Start of Recorded information

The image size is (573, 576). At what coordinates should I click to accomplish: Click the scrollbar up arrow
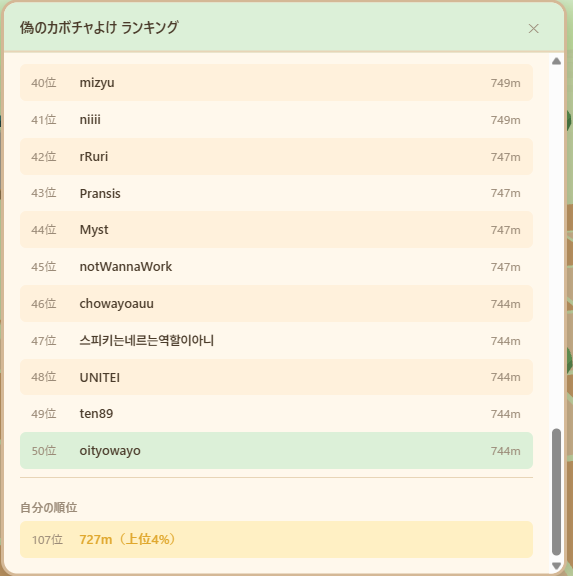[x=556, y=61]
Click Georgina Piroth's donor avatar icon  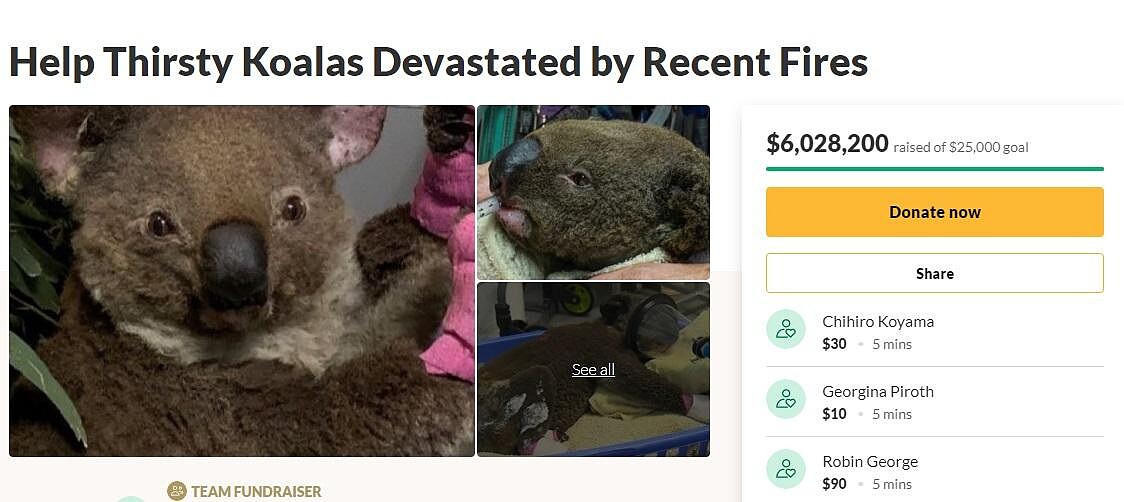tap(786, 399)
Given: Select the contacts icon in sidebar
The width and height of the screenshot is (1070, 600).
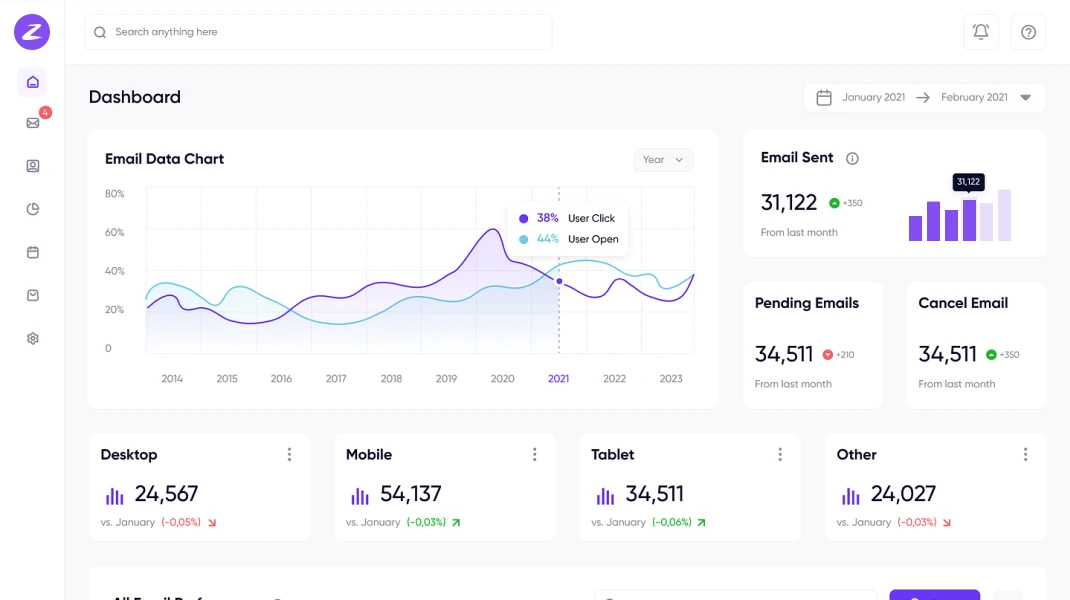Looking at the screenshot, I should 32,166.
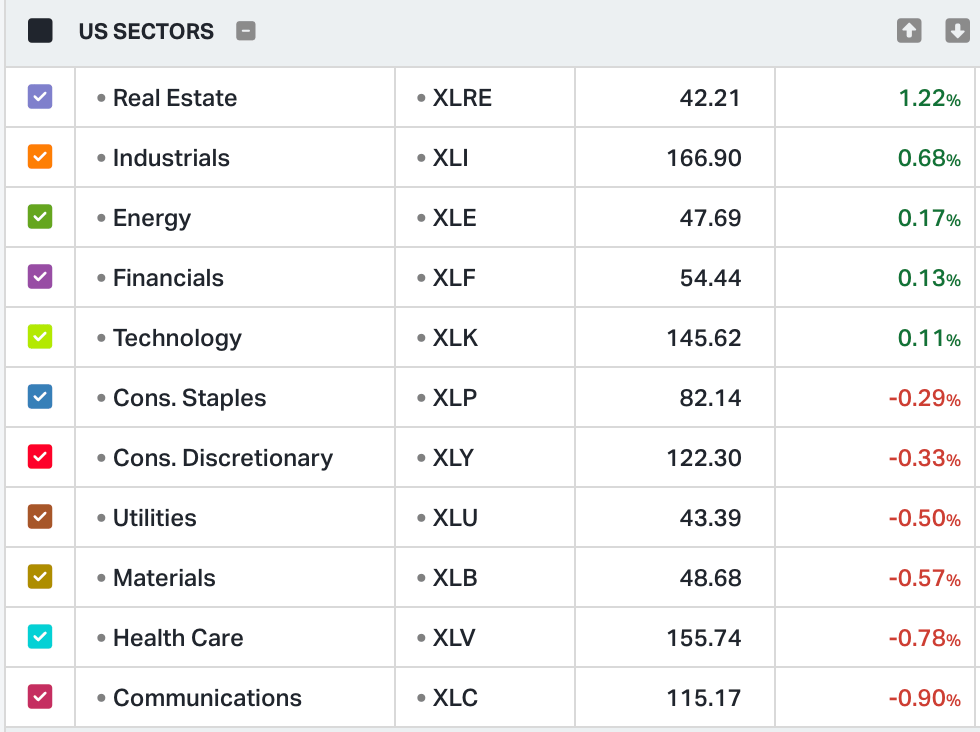
Task: Toggle the Technology lime checkbox
Action: point(40,337)
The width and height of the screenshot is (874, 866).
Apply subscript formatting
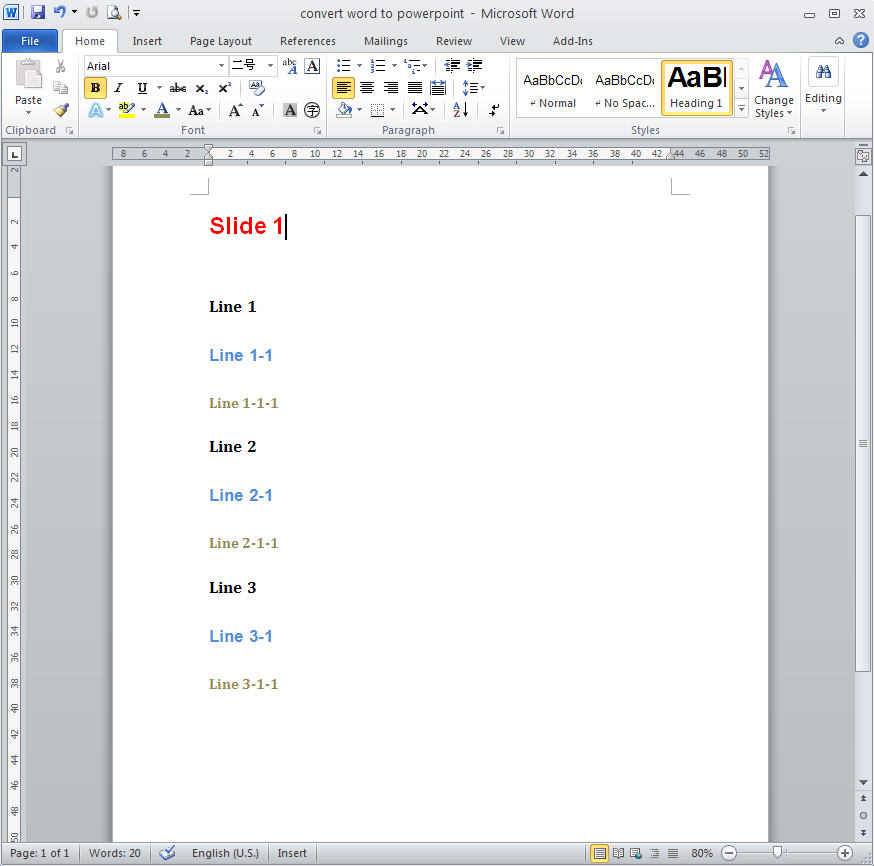click(202, 88)
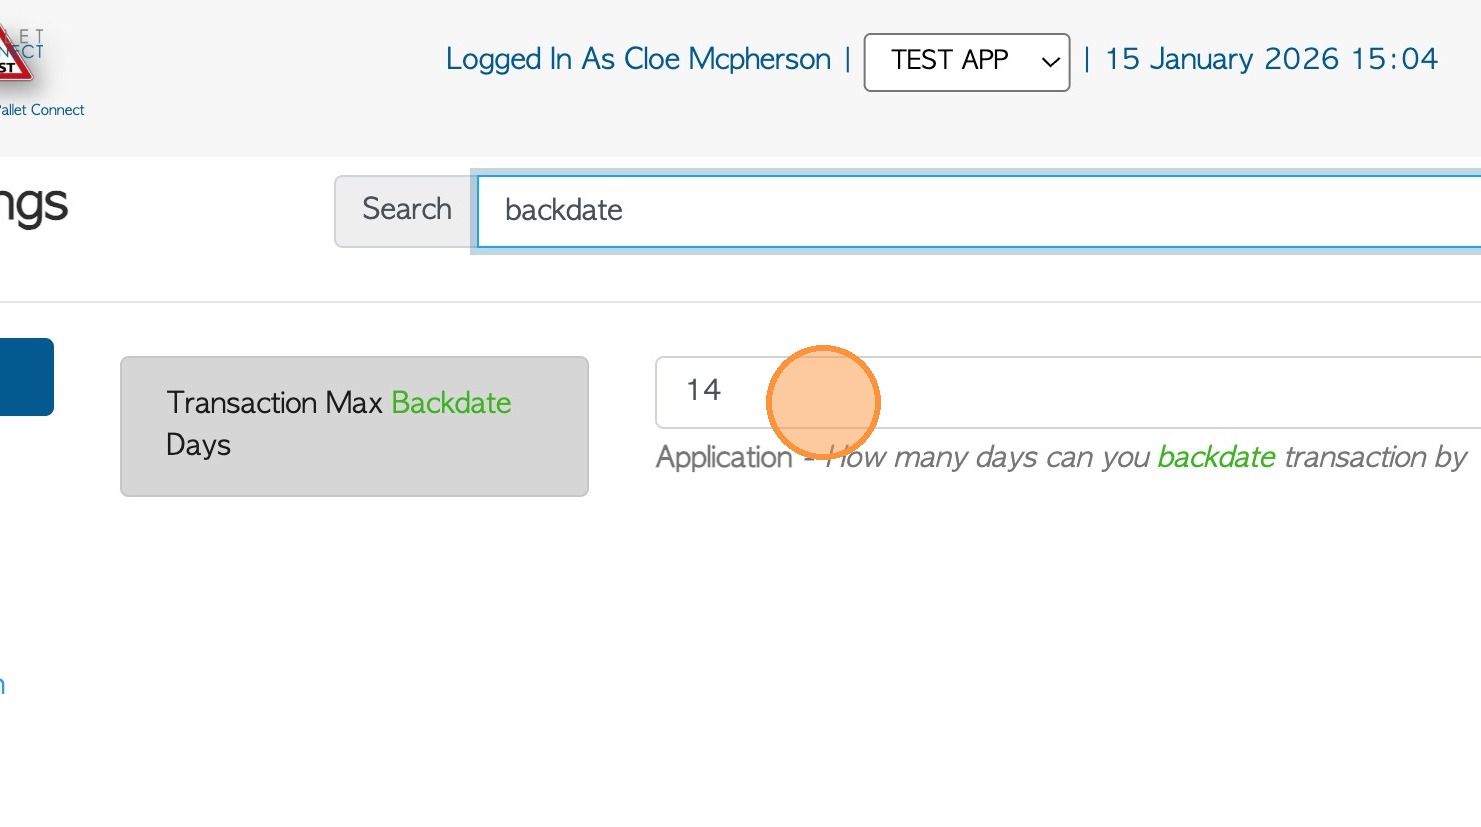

End of Recorded information

Would you restate word for word only the lines from the one containing "Given: Select the contacts icon in sidebar" to the final line of the material, both ends included, without any pictures?

Given: Select the contacts icon in sidebar
The width and height of the screenshot is (1070, 600).
Looking at the screenshot, I should 32,166.
Task: Toggle the Technology lime checkbox
Action: point(40,337)
The width and height of the screenshot is (874, 866).
Apply subscript formatting
click(202, 88)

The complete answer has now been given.